--- start of Dataset records ---

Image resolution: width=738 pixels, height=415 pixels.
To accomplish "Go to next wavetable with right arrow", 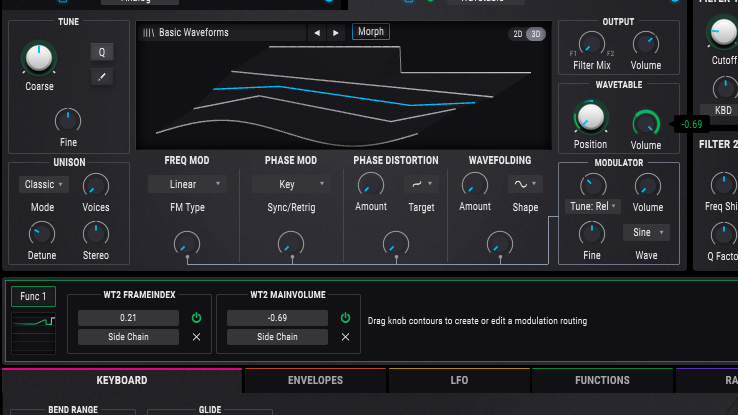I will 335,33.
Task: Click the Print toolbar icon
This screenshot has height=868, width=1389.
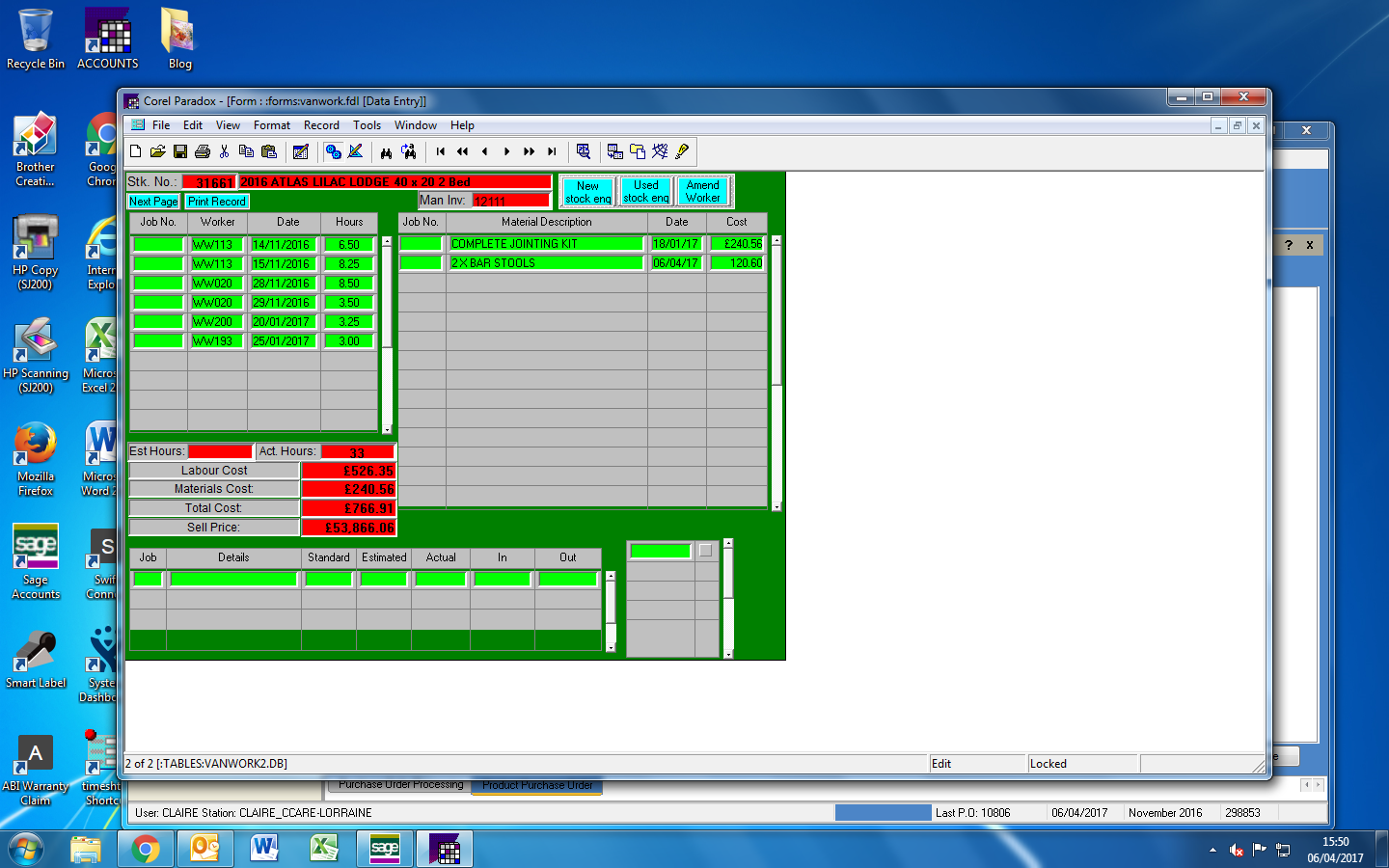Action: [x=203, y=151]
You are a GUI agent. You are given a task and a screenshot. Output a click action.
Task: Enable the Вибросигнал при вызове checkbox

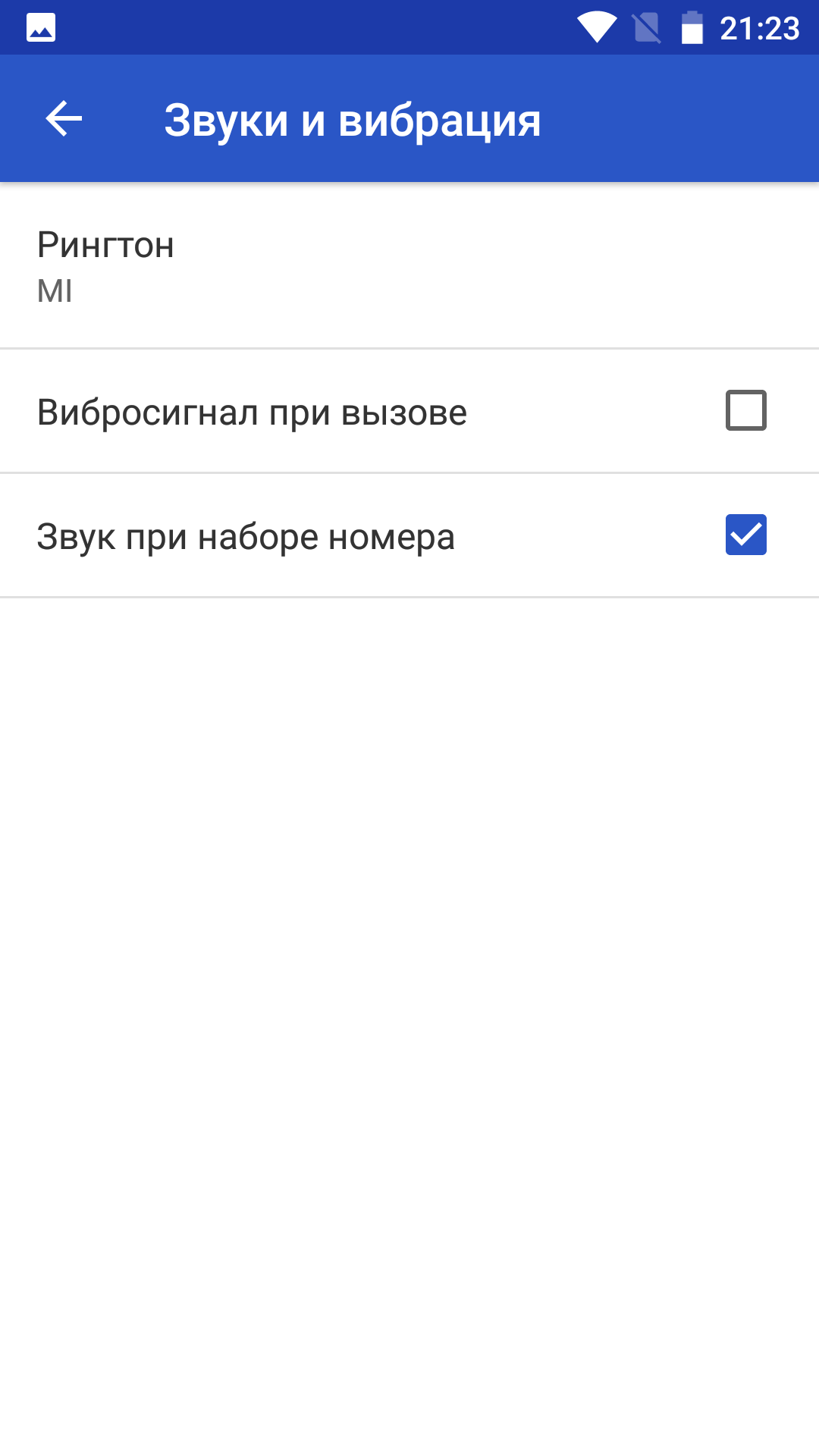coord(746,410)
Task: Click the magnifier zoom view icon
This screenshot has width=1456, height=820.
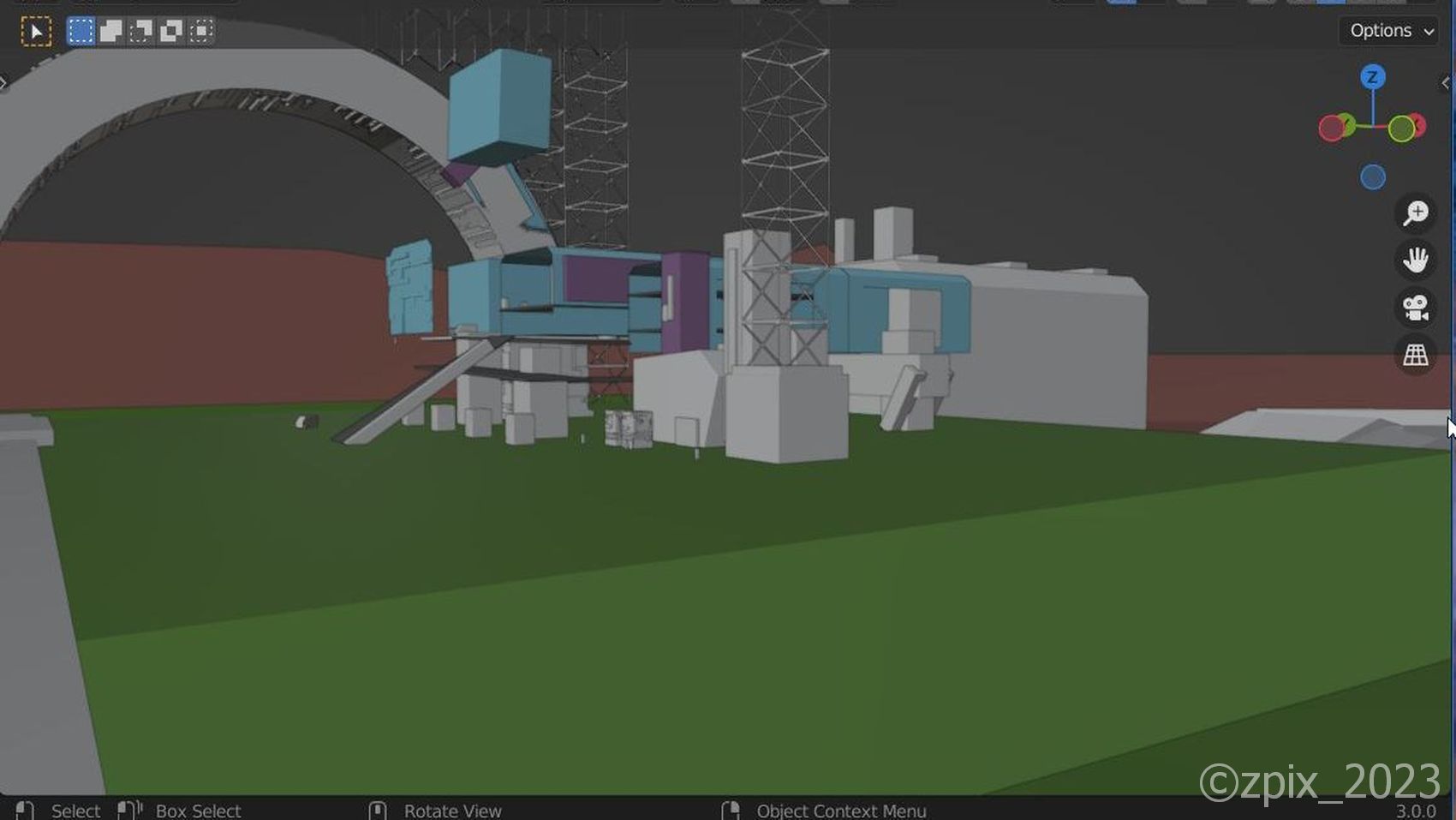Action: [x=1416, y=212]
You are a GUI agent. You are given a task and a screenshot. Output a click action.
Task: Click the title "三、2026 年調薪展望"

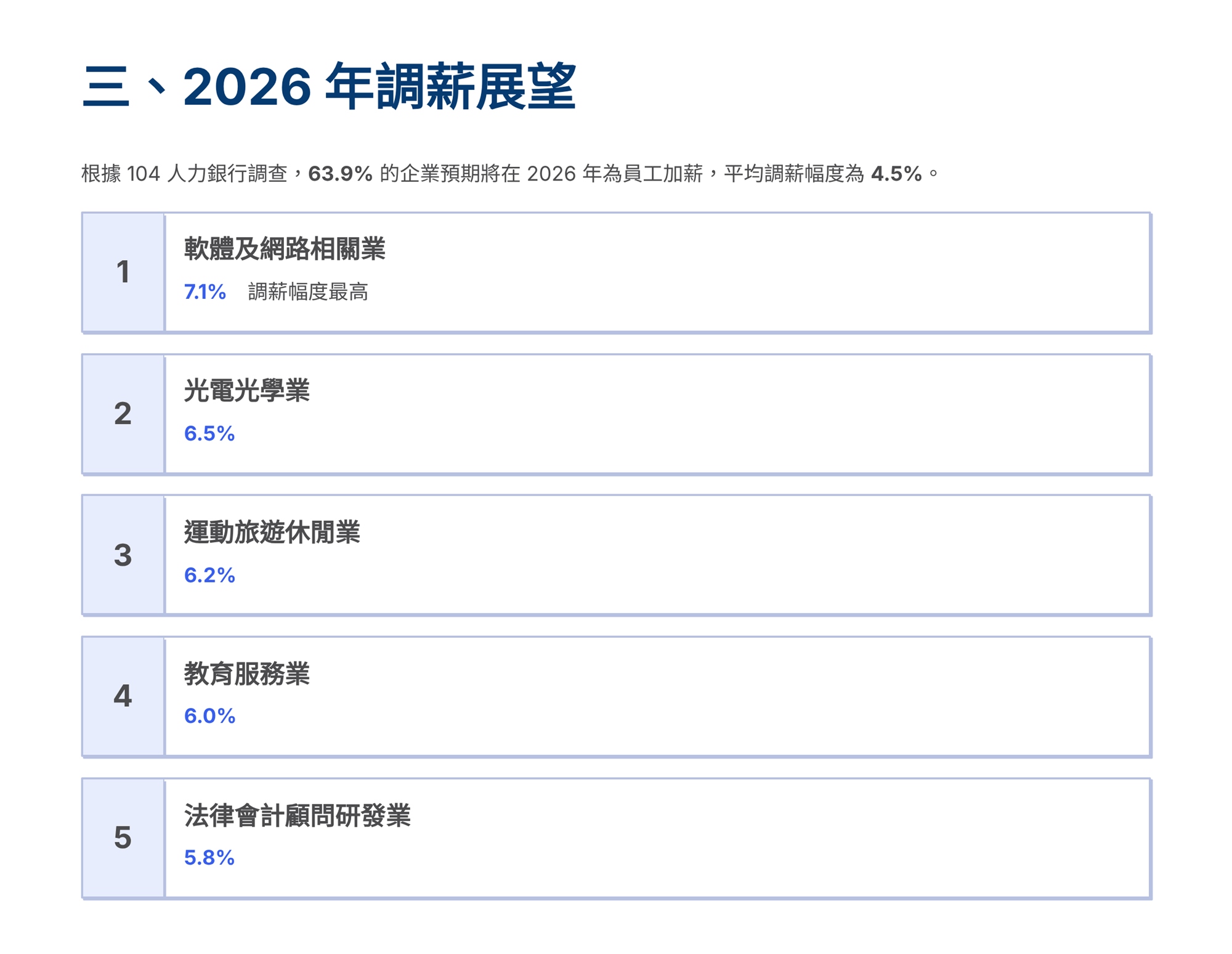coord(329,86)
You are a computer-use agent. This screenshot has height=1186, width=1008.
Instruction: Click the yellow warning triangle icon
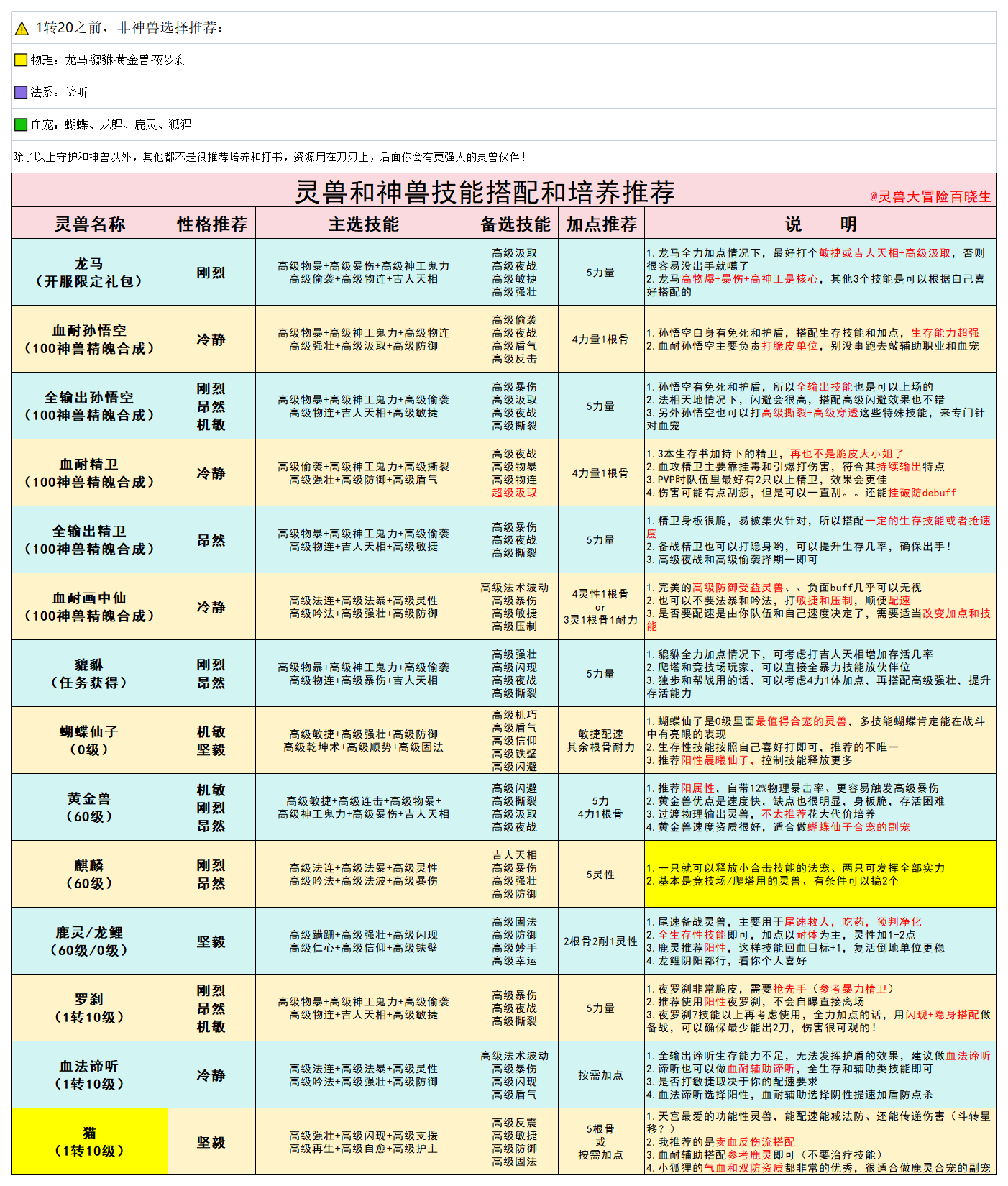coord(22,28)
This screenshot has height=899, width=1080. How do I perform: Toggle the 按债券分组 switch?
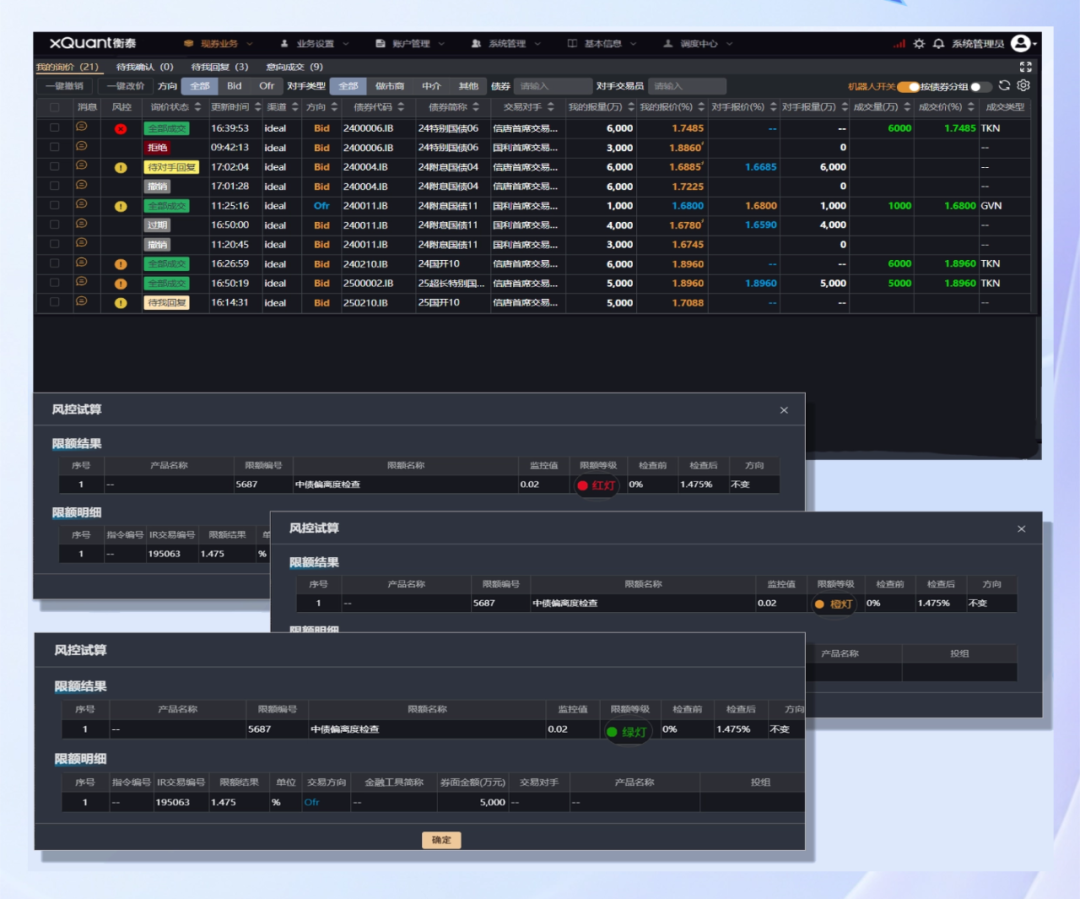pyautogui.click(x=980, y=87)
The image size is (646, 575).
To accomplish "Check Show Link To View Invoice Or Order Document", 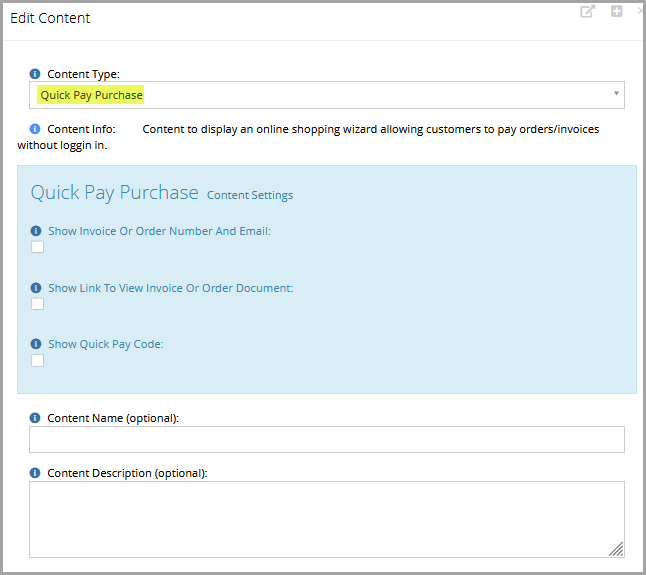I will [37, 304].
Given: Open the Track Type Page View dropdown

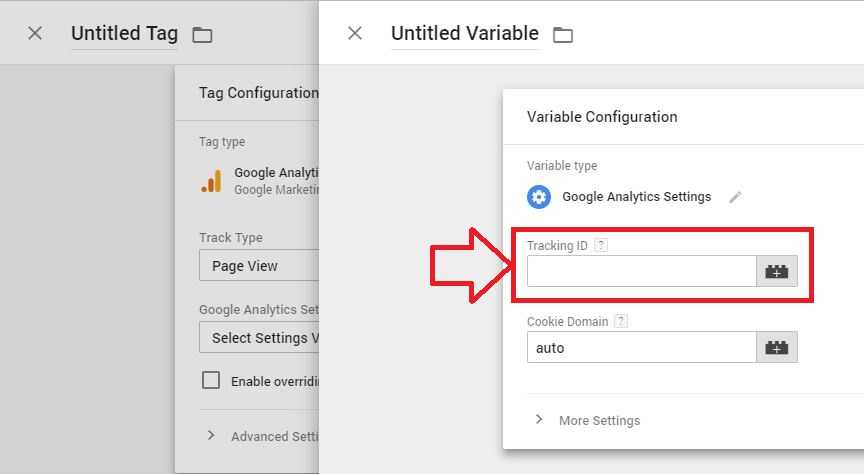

--- end of Dataset records ---

**Directive**
Rewrite the data starting at the line that contains "Task: Click the Print toolbar icon" and ending at the line that contains "pyautogui.click(x=980, y=87)", replacing "screenshot" with "screen capture" and changing nothing else. Leave the pictures out of your answer.

**Task result**
Task: Click the Print toolbar icon
This screen capture has height=868, width=1389.
Action: [x=203, y=151]
You are a GUI agent. You are given a task and a screen capture. Output a click action.
Task: Enable the Вибросигнал при вызове checkbox

coord(746,410)
Task: Click the magnifier zoom view icon
This screen capture has width=1456, height=820.
Action: [x=1416, y=212]
You are a GUI agent. You are given a task and a screen capture. Output a click action.
Task: Click the title "三、2026 年調薪展望"

coord(329,86)
You are a computer-use agent. This screen capture has height=1186, width=1008.
Instruction: Click the yellow warning triangle icon
coord(22,28)
This screen capture has height=899, width=1080. How do I perform: Toggle the 按债券分组 switch?
pyautogui.click(x=980, y=87)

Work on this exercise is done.